===== Available data =====

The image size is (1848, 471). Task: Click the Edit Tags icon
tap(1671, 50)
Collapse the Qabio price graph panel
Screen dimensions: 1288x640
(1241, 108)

=====

## [Exercise details]
Format every line of the entries above as a Markdown table with two columns, Row and Line, numbering the rows in order and omitting blank lines.

## [Solved exercise]
| Row | Line |
|---|---|
| 1 | The image size is (1848, 471). Task: Click the Edit Tags icon |
| 2 | tap(1671, 50) |
| 3 | Collapse the Qabio price graph panel |
| 4 | Screen dimensions: 1288x640 |
| 5 | (1241, 108) |